Stored data:
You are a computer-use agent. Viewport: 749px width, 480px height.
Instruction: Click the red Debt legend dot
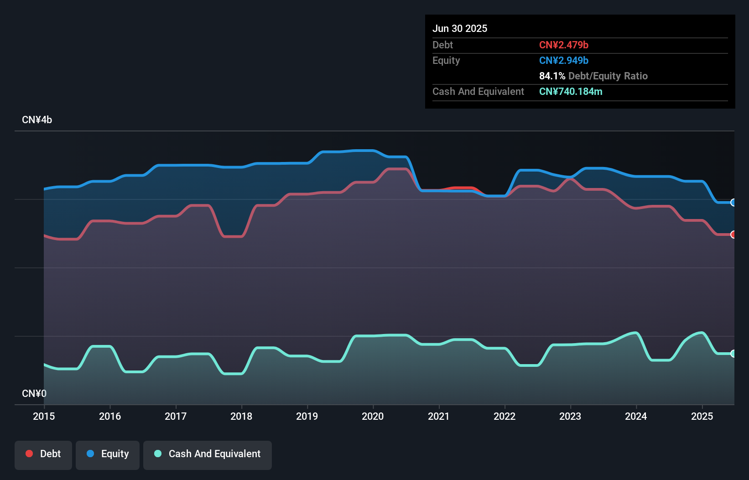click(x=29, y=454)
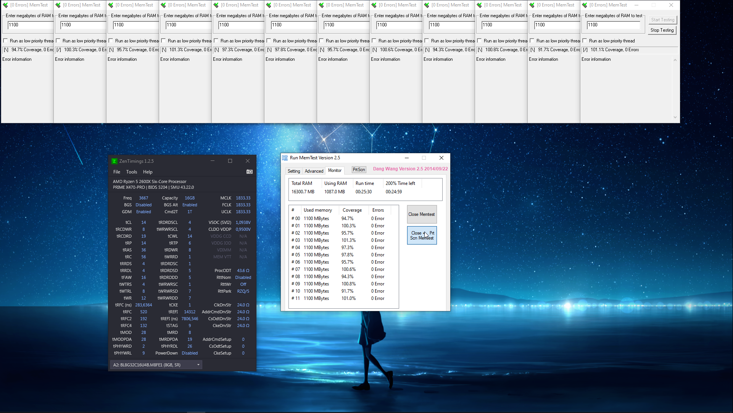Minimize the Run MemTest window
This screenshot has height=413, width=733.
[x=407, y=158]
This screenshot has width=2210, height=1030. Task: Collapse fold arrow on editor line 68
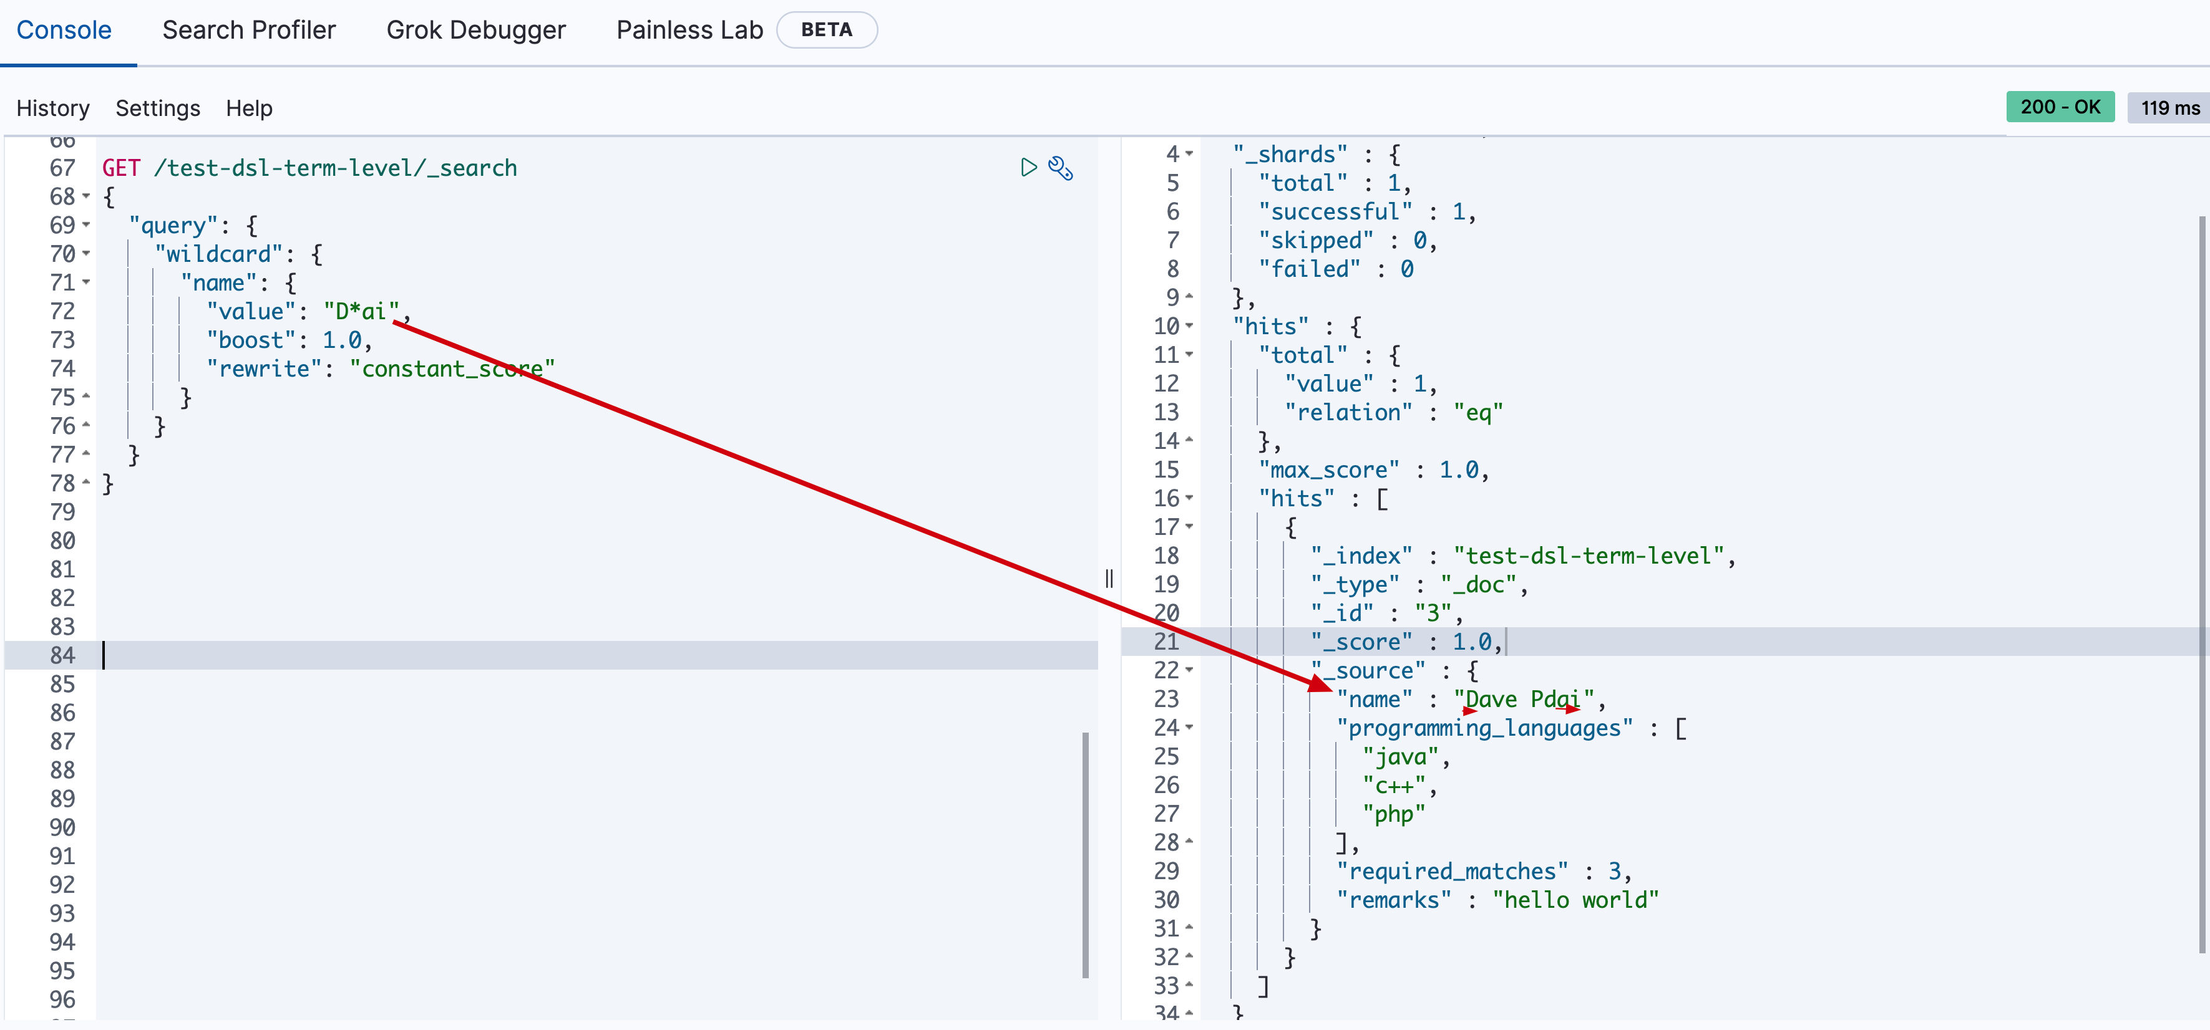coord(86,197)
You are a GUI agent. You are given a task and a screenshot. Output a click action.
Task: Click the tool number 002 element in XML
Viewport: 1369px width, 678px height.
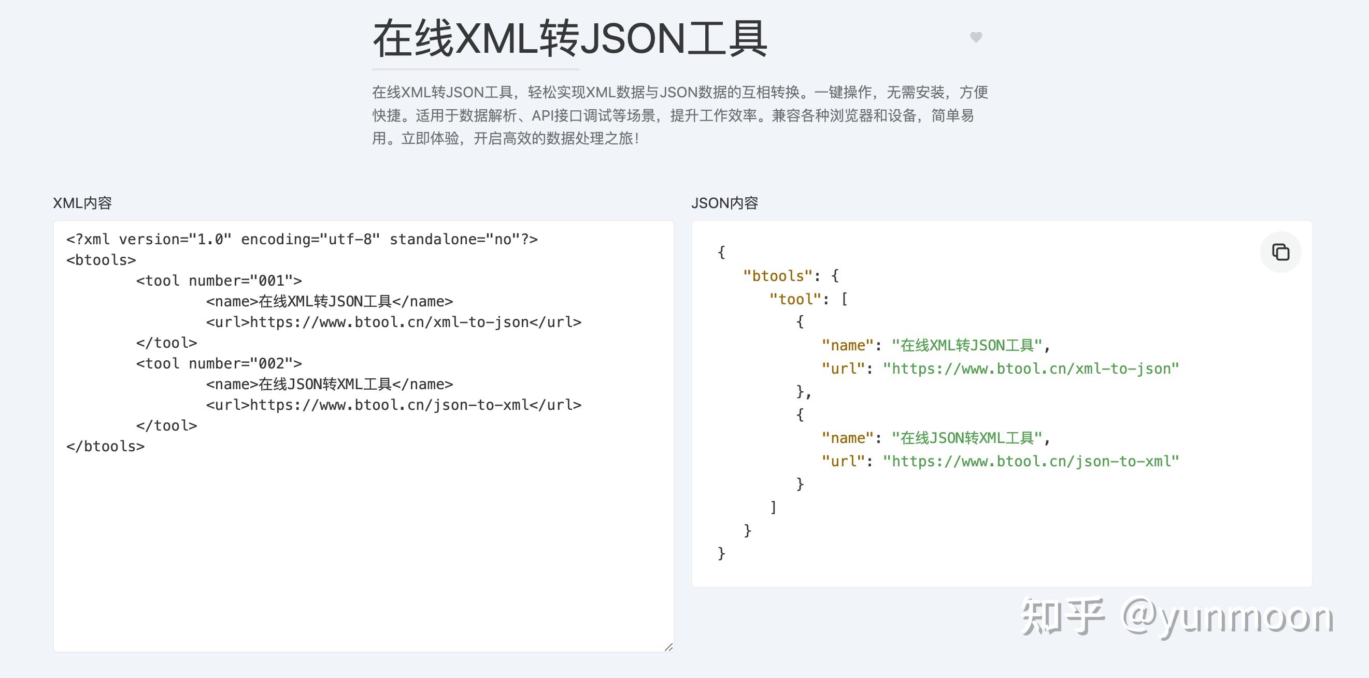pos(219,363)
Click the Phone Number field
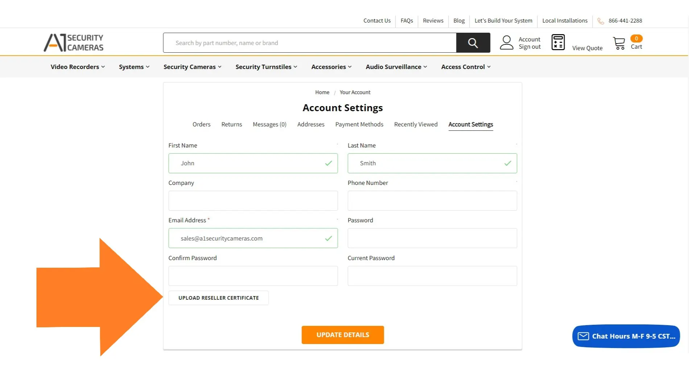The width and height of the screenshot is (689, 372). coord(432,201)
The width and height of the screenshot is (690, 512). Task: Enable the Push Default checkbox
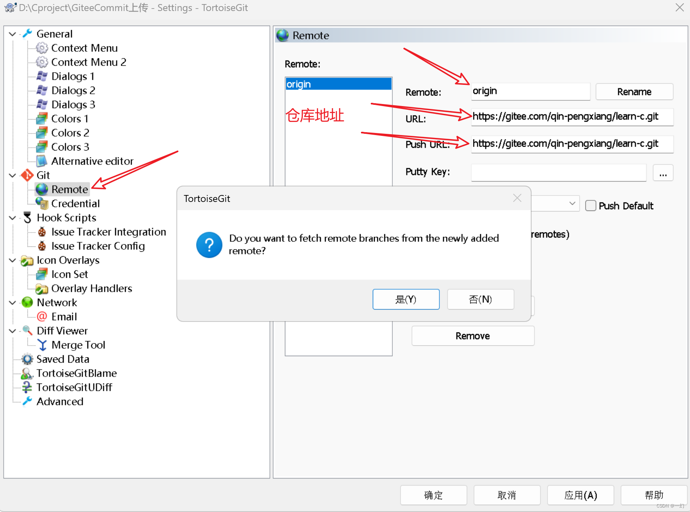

**The problem**:
Your reply should be the entries above, repeated exactly and free of pictures.

**Result for this exercise**:
You are a computer-use agent. Viewport: 749px width, 480px height.
Instruction: Click the red Debt legend dot
click(x=29, y=454)
Minimize the Run MemTest window
This screenshot has height=413, width=733.
[x=407, y=158]
This screenshot has width=2210, height=1030. Task: Collapse fold arrow on editor line 68
coord(86,197)
You are a GUI agent. You are given a task and a screenshot. Output a click action.
Task: Click the tool number 002 element in XML
Viewport: 1369px width, 678px height.
pos(219,363)
Click the Phone Number field
The width and height of the screenshot is (689, 372). coord(432,201)
The width and height of the screenshot is (690, 512). Task: Enable the Push Default checkbox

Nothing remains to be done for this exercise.